- [Requirement]: Convert the data below into a two-column CSV with the header row "instruction" and "action", giving one row per entry: the instruction text and its answer, each enclosed in a single quoted field, with any line breaks replaced by spaces.

- [Entries on target coordinates]:
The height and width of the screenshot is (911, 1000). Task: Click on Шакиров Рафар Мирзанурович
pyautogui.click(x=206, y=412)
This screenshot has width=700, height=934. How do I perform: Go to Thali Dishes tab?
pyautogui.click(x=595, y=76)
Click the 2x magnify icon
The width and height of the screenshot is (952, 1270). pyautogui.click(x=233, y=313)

- [Output of the exercise]:
instruction,action
"The height and width of the screenshot is (911, 1000). Task: Click on Шакиров Рафар Мирзанурович","pyautogui.click(x=206, y=412)"
"This screenshot has width=700, height=934. How do I perform: Go to Thali Dishes tab?","pyautogui.click(x=595, y=76)"
"Click the 2x magnify icon","The width and height of the screenshot is (952, 1270). pyautogui.click(x=233, y=313)"